Jean-Pierre Faye
Prix Renaudot, en 1964, Jean-Pierre Faye est à la fois le créateur de la revue Change (1968-1985) et le co-fondateur du Collège international de philosophie. Son nom accompagne les transformations de la poésie à partir des années 1960. Il est par ailleurs celui qui continue d’éclairer, depuis la publication de Langages Totalitaires, le système du discours des idéologies fascistes. Ses poésies et fictions sont aujourd’hui rééditées. Elles sont l’occasion d’une réflexion sur la place de l’écrivain dans un monde où l’invention littéraire semble subordonnée à l’impératif économique.
PROPOS RECUEILLIS PAR GUY DAROL
— De la poésie d’un côté, de l’autre des fictions et au milieu – mais est-ce bien au milieu ? – des essais sur les langages totalitaires, l’économie narrative, le nihilisme. Quel est le dénominateur commun à cette simultanéité de pratiques ?
— La virulence du langage se fait manifeste par la langue de poésie – et à l'autre bord, par les fictions narratives – mais dans un entre deux qui est lui-même un extrême bord, par la fureur du réel de l'Histoire, la crise, et cette étrange économique qui entraîne les langages dans la folie délatrice du nazisme et du stalinisme, mais déjà dans mille recoins ou Winkel de l'Histoire, pour parler comme Nietzsche.
— Vous débutez, par la publication, en 1958, d’Entre les rues.
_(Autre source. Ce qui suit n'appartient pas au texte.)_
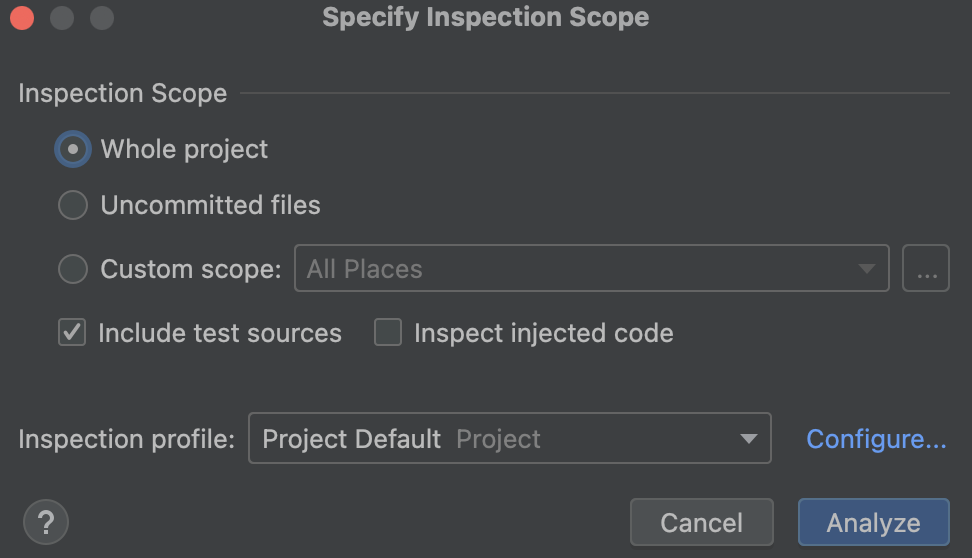
Task: Click the arrow icon in All Places box
Action: coord(866,269)
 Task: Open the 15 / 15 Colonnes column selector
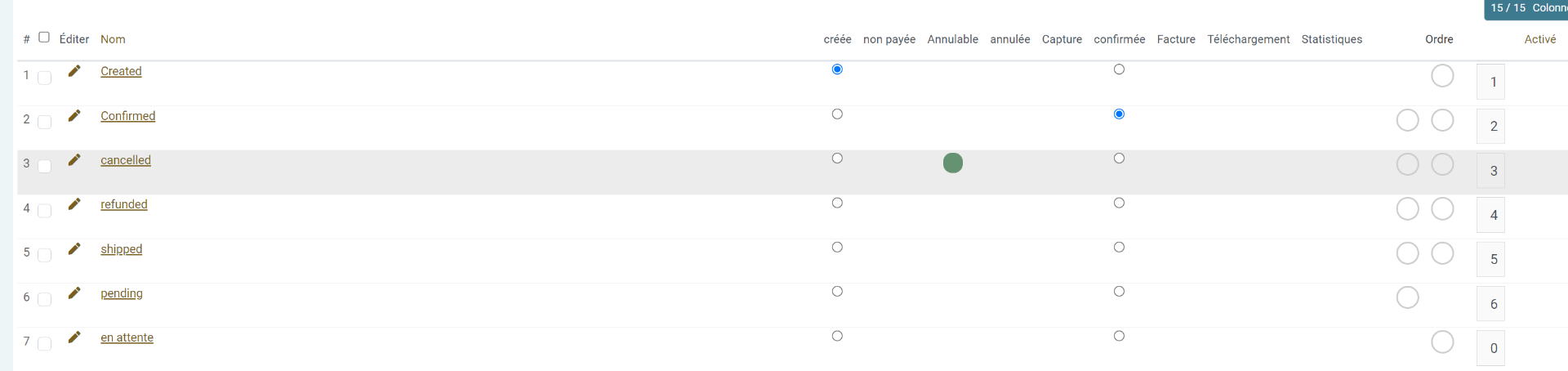(1525, 8)
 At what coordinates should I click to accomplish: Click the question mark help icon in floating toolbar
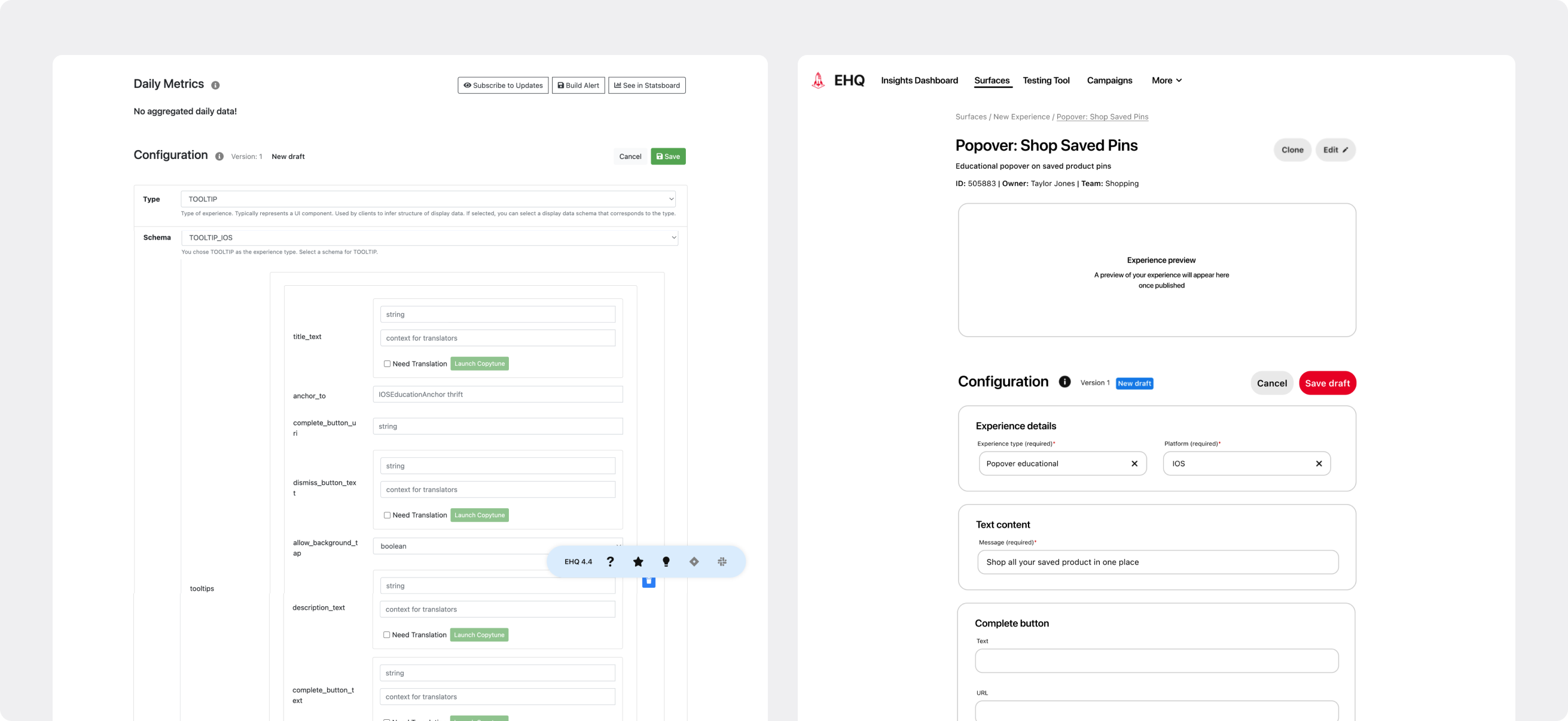pos(610,561)
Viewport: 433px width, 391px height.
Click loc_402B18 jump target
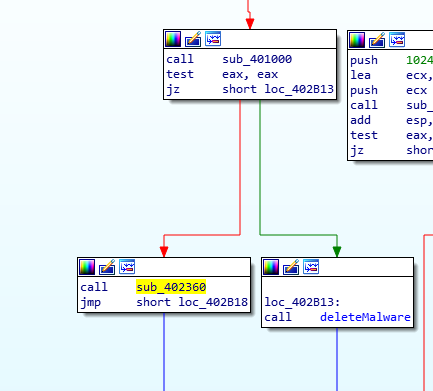213,302
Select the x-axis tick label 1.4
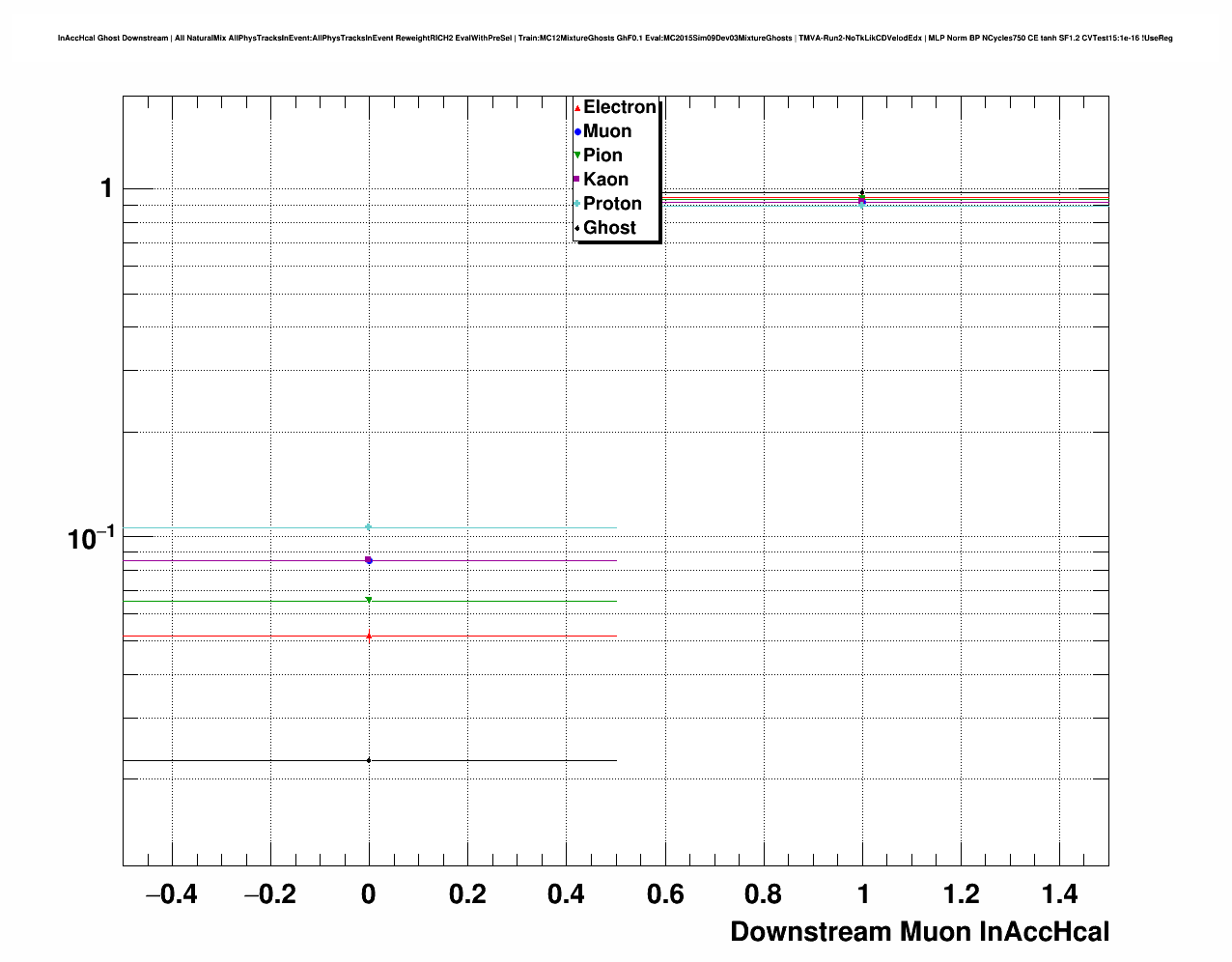Screen dimensions: 1232x962 click(1060, 895)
Cette fiction est le premier élément d’un ensemble que vous nommez L’Hexagramme. Comment s’est imposé ce jeu de construction ?
— L'ensemble s'est imposé narrativement... Non pas comme jeu de construction, mais comme entraînement narratif où le tissu se liait à lui-même d'un paysage à l'autre – Amérique des guerres vietnamiennes, Paris des contre révolutions coloniales, Munich de la Main Rouge emboîtée dans celle du nazisme, Berlin divisé cruellement, Troie et Troyes : cités de la toute première narration... premières prises de guerre.
— L’Écluse, l’un des éléments de cet Hexagramme, est couronné en 1964 par le prix Renaudot. Comment vous est venu ce livre ?
— Soudain, le Berlin du journalisme s'est mué en sa propre mythique, le Mur qui se refusait à parler de lui-même, mais qui tramait chaque moment du corps des hommes et des femmes, en venant clore l'Après-guerre mondial dans une guerre totale immobile. La chute du Mur, comme il se devait, attendait l'anniversaire de la Révolution en 1989, le stalinisme s'écroulait à Berlin sur les ruines du nazisme, pour resurgir, mais le Mur immobile s'effaçait sur un seul mot prononcé par hasard : sofort, « tout de suite »...
— La bataille de Léda, votre treizième roman, fut publié en 2008. Didjla, le Tigre, ouvrage publié en 1994, est de nouveau réédité. Ces deux fictions ne sont rattachées ni au cycle de l’Hexagramme ni à celui regroupé sous le titre Infernovale. S’agit-il de narrations errantes et de quelle façon s’incluent-elles dans votre entreprise romanesque ?
— La bataille de Léda surgit sans précaution comme sur le quai de la Gare, et elle vient clore le moment où les enchaînements se rompent. Mais Didjla le Tigre est survenu comme un accomplissement logique des deux « Mésopotamie », celle de Bagdad, mais aussi celle de Buenos Aires, entre deux fleuves là aussi, là où ont également régné des dictatures violentes, inégalement cruelles. A l'entrée de ce lacis de fleuves qui entrelace la vallée, surgit devant mes yeux cette ville d'Argentine, Tigré (ainsi se prononce-t-elle), et je voyais se déployer les deux fleuves enlacés, là comme à Bagdad le Tigre, le Didjla aux eaux profondes.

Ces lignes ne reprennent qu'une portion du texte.